Paola Caracciolo, Nemanti, business center, co-working, liberi professionisti, start up, 14° Rapporto Censis-Ucsi
Le aziende investono nel ‘lasciare liberi’ i dipendenti di organizzarsi dove e quando vogliono.

Le aziende investono nel ‘lasciare liberi’ i dipendenti di organizzarsi dove e quando vogliono; i business center si moltiplicano, ancora più facilmente i co-working. Ma c’è chi ancora ha il coraggio di inseguire il suo sogno e di diventare un libero professionista o di aprire la propria azienda?

Sembra che le nuovi generazioni vogliano ancora il posto fisso, anche se sono abituate a contratti che vengono rinnovati di continuo e alle poche certezze.  Il  14° Rapporto Censis-Ucsi sulla Comunicazione, presentato di recente afferma che nell’immaginario collettivo in Italia si trova ancora il lavoro sicuro: un’aspirazione e un sogno per quasi il 40% delle persone.

Esistono però racconti che vanno controcorrente, di chi ha inseguito un sogno e l’ha raggiunto.

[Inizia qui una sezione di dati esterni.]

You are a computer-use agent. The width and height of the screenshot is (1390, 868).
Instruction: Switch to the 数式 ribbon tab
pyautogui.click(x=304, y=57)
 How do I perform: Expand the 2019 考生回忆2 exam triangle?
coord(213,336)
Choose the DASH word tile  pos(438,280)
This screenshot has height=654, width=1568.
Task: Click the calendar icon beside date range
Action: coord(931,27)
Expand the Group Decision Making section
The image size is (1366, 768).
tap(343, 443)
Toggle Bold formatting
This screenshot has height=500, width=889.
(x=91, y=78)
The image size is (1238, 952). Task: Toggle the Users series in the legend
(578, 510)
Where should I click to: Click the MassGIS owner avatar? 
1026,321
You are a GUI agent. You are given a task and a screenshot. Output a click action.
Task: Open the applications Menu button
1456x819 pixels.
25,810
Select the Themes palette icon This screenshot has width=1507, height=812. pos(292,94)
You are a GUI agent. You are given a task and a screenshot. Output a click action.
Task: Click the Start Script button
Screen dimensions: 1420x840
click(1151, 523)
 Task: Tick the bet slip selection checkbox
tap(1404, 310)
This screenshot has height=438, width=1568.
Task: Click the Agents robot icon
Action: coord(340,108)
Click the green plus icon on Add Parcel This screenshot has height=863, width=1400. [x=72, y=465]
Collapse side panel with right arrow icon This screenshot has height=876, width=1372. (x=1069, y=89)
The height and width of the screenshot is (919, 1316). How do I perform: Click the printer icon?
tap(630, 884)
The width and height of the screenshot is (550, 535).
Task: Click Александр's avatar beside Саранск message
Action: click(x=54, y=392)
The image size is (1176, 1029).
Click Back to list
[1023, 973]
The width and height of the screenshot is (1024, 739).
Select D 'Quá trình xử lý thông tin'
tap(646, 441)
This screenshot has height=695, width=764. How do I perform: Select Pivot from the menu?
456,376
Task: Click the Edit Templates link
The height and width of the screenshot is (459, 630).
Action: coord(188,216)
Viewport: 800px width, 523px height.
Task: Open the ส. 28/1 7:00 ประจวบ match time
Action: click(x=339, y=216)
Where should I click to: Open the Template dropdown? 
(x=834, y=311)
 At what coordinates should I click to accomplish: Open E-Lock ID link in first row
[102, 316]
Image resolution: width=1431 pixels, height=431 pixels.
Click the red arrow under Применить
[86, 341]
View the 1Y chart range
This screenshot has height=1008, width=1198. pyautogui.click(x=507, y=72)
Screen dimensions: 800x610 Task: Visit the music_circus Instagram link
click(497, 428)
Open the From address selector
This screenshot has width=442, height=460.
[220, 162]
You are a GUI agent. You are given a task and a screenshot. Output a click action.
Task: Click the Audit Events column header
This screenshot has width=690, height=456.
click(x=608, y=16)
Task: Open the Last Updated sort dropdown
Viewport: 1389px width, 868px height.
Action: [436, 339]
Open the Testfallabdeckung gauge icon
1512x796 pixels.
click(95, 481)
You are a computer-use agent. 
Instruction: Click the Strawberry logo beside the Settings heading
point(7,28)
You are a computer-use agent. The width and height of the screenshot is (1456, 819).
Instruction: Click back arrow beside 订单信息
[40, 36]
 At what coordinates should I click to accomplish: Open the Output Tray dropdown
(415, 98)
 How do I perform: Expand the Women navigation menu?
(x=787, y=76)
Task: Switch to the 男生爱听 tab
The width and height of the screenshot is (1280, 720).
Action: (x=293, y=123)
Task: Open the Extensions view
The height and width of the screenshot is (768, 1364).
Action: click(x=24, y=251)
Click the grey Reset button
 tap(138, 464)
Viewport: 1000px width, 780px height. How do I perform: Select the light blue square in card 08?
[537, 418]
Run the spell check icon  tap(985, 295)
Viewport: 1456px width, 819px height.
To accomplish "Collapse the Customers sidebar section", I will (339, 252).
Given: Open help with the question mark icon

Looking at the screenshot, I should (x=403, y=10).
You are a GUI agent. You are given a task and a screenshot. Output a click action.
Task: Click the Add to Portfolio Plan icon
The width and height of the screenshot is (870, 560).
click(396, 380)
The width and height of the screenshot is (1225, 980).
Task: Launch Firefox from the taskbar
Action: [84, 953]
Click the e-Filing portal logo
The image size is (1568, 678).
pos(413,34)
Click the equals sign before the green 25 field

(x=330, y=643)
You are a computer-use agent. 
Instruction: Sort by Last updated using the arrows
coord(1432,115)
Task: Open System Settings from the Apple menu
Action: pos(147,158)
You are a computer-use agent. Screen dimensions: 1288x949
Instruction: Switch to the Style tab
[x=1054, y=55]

Per citarne una, la storia di Paola Caracciolo, founder di Nemanti: vegana, non trovando in commercio scarpe eleganti e cruelty free, ha lasciato il suo lavoro e ha fondato una società che oggi sta conquistando i mercati internazionali. Determinazione, passione, impegno e sacrificio sono le carte vincenti per trasformare i sogni, e le potenzialità, in imprese.

Un aiuto arriva anche da realtà come i business center che permettono alle start up di godere di vantaggi, economici e, anche, organizzativi. Avere un ufficio in questi contesti permette di risparmiare sul costo di un ufficio fisso e delle relative bollette; inoltre è possibile contare su professionale qualificato e competente che segue la quotidianità e permette di concentrarsi solo sul lavoro. 

Un modo efficiente ed efficacia per far partire la propria attività!